Disaster Recovery

While everyone else in Co-operation Ireland is getting ready to help with Maracycle, I've been stress-testing our disaster recovery mechanisms. The good news is no data was lost. The bad news is that recovery takes longer than expected, but I still recovered two computers in one working day.
Scenario One:
Laptop has close encounter with a beverage container. Beverage emerges as clear victor.
Experience: Got a quote for the repair from Apple since the computer (a white iBook from 2 years ago) is no-longer under warranty. Its cheaper to replace whole computer than to repair the damaged one. So, I purchased replacement iBook. I then put the hard drive from the damaged one into an external caddy and used the OS X "transfer settings" command, which worked like a charm. Kudos to Apple!
Scenario Two:
We use FreeBSD on lots of our servers, including our firewalls.

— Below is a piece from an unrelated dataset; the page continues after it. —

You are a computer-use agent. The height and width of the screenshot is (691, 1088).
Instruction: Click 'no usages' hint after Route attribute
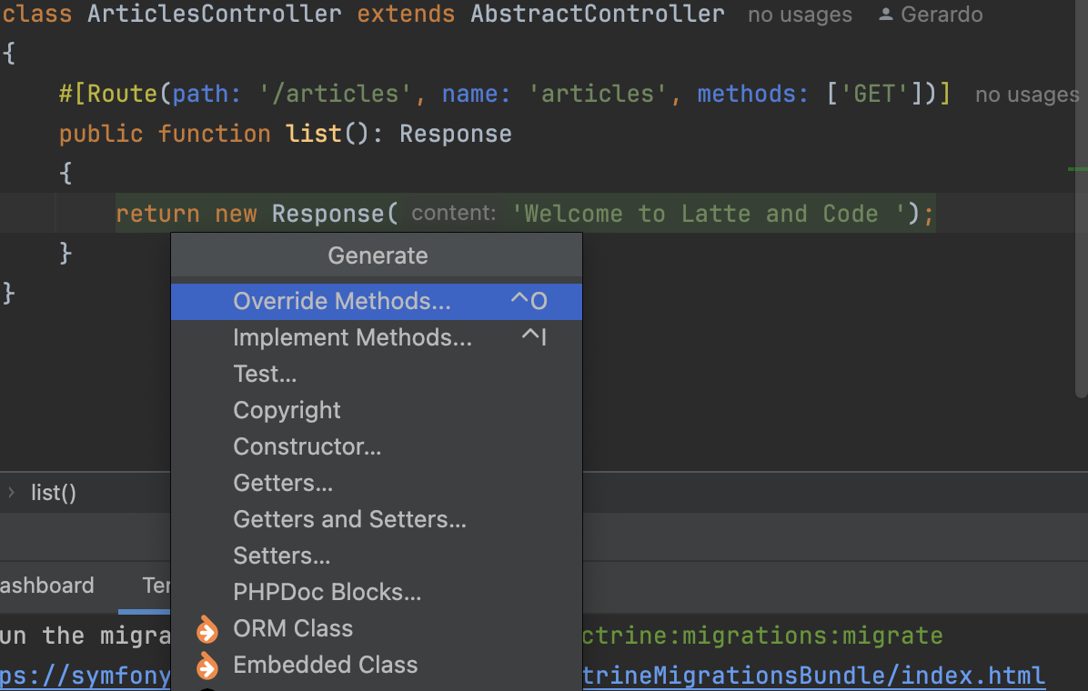pos(1026,94)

The hard drive in our Belfast firewall failed catastrophically on Thursday morning. Luckily I was already on my way to Belfast (due to scenario one) and had a spare hard availabvle.
The thing is, installing the operating system (FreeBSD 7.3) and the few applications needed (sudo, ipsec-tools) took under an hour. Re-compiling the kernel to include the latest security patches and IP Sec support took ages on the old hardware.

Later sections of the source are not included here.